Hana mengangkat kedua bahunya. "Kalau misalnya, kamu dijodohin sama orang tua kamu, tapi kamu mencintai orang lain, gimana?"

"Nurut aja sama orangtua," jawab Abyan.

"Semudah itu?" gidik Hana. Ia menghela napas, merasakan otaknya yang bertambah panas. Membuat permisalan kepada Abyan tidak menghasilkan solusi sama sekali.

"Kalau udah menikah, cinta itu akan datang dengan sendirinya," tegas Abyan.

Hana terdiam mendengar penuturan Abyan yang terlihat begitu serius dan sedikit meyakinkan. "Kalau orang lain itu cinta pertama kamu, gimana? Cinta pertama kan susah dilupain," tanya Hana.

"Seiring berjalannya waktu pasti bisa," tegas Abyan. "Kamu mau dijodohin?" tanya Abyan.

"Tau ah," gidik Hana makin kesal.

Tak lama kemudian, Ahan masuk ke dalam kelas dengan wajah tanpa ekspresi, datar dan dingin seperti biasanya. Ahan menaruh tasnya di atas meja paling depan, lalu duduk tenang. Ya, Ahan dan Hana memang anak kembar yang memiliki banyak kesamaan, sama-sama peringkat satu di kelas. Ahan peringkat satu dari atas, sedangkan Hana peringkat satu dari bawah.

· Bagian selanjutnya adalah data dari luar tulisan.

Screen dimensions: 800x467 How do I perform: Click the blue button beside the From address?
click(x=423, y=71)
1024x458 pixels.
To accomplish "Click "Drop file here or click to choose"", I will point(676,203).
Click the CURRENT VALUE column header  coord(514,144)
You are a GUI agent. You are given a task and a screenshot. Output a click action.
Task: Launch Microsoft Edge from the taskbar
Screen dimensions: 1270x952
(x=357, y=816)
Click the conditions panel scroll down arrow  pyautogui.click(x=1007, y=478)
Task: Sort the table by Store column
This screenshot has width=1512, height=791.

"Kok nggak bareng Hana?" tanya Abyan langsung beranjak ketika melihat keberadaan kembaran dari sahabatnya itu di kelas.

"Nggak," jawab Ahan malas.

Abyan mendekat sedikit ke Ahan. "Lagi berantem sama Hana?" goda Abyan.

"Nggak,"

"Masa? Terus kenapa nggak bareng?"

Ahan melirik tajam ke arah Abyan, membungkam mulut lelaki itu dengan sorot mata tak sukanya. Abyan mengerti arti dari tatapan mata tersebut dan memilih diam sejenak. "Hana mau dijodohin?" tanya Abyan.

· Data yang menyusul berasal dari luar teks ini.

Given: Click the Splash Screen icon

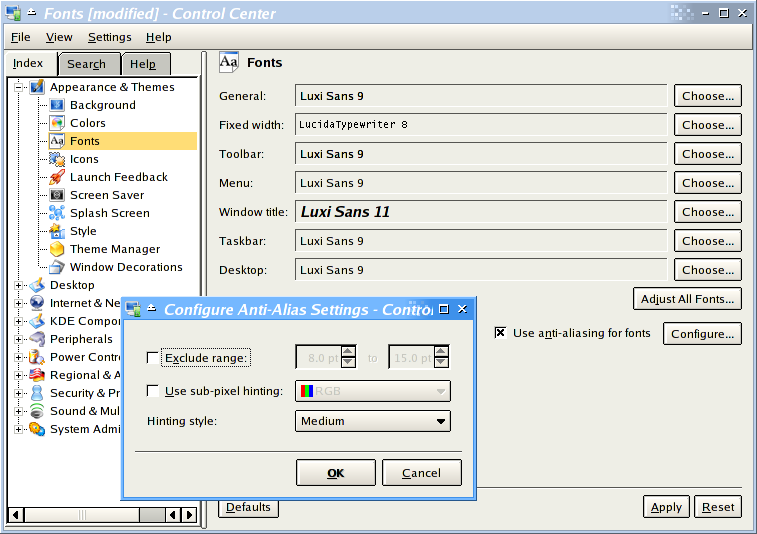Looking at the screenshot, I should coord(57,213).
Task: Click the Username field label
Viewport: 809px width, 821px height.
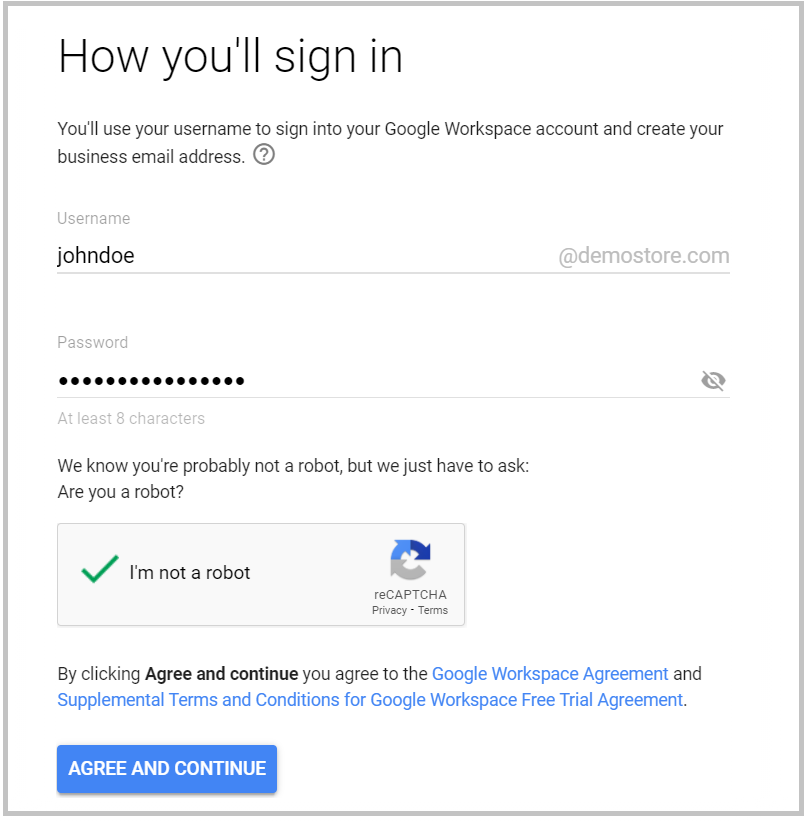Action: click(94, 218)
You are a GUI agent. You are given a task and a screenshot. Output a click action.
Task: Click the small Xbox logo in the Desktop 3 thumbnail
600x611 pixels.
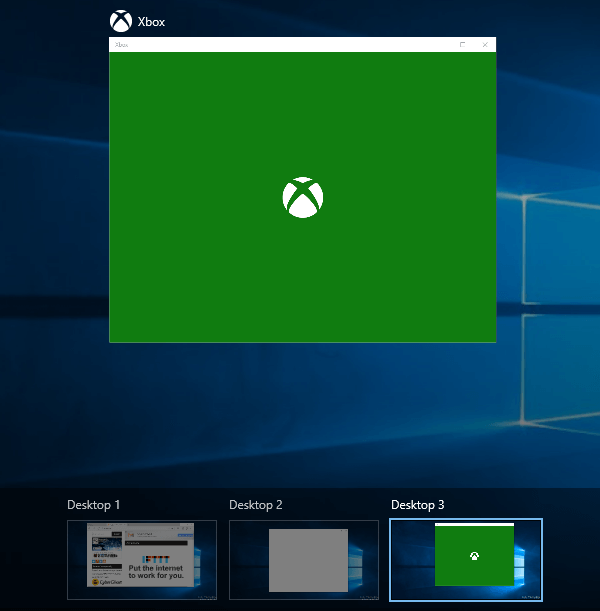point(474,556)

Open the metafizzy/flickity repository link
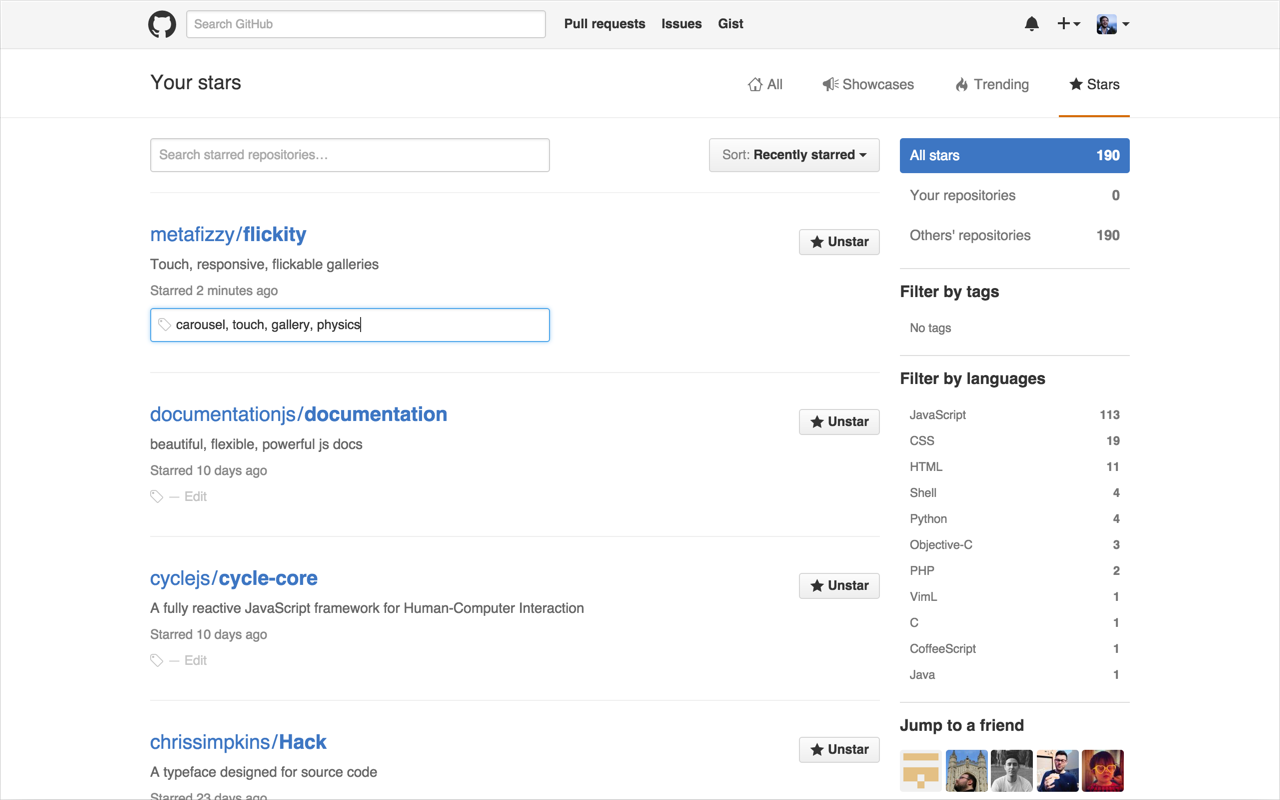pos(228,234)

Entah mengapa ketika mendengar nama Hana disebut, kedua mata Ahan perlahan terbuka. Tiba-tiba pertanyaan Abyan mulai membuatnya sedikit tertarik. Ahan menghela napas berat, menegakkan tubuhnya. Ia menatap Abyan dengan malas. "Hana cerita apa?"

Abyan tersenyum senang karena Ahan mulai menanggapinya. "Dia cuma nanya pendapat soal perjodohan, sih, emang dia mau dijodohin? Sama siapa? Lulus SMA kan masih lima bulanan lagi,"

"Tanggapan kamu gimana?"

"Aku bilang, nurut aja sama orangtua," jawab Abyan dengan bangga.

"Bagus!" seru Ahan bersiap untuk tidur di atas mejanya.

Abyan menepuk bahu Ahan, tersenyum senang karena merasa sudah tahu akar permasalahan Hana. "Tenang aja, aku yang bakal bujuk Hana soal perjodohan ini," ucap Abyan sebelum berlalu.

Diam-diam Ahan menoleh ke arah Hana di bangku paling belakang, menatapnya dengan teliti. Senyum terbentuk di bibirnya. Rambut gadis itu berwarna hitam kelam dibiarkan menggantung di belah dua melewati bahu, bola matanya hitam bening. Mata, hidung, bibirnya mungil. Seperti sedang bercermin. Namanya juga anak kembar. Menatapnya seperti ini saja sudah berhasil membuat jantungnya berdegup tak keruan.

Mungkin sekarang detak kita belum sama, detakku untukmu, detakmu untuknya. Tak apa, semua butuh waktu dan proses untuk menyamakan.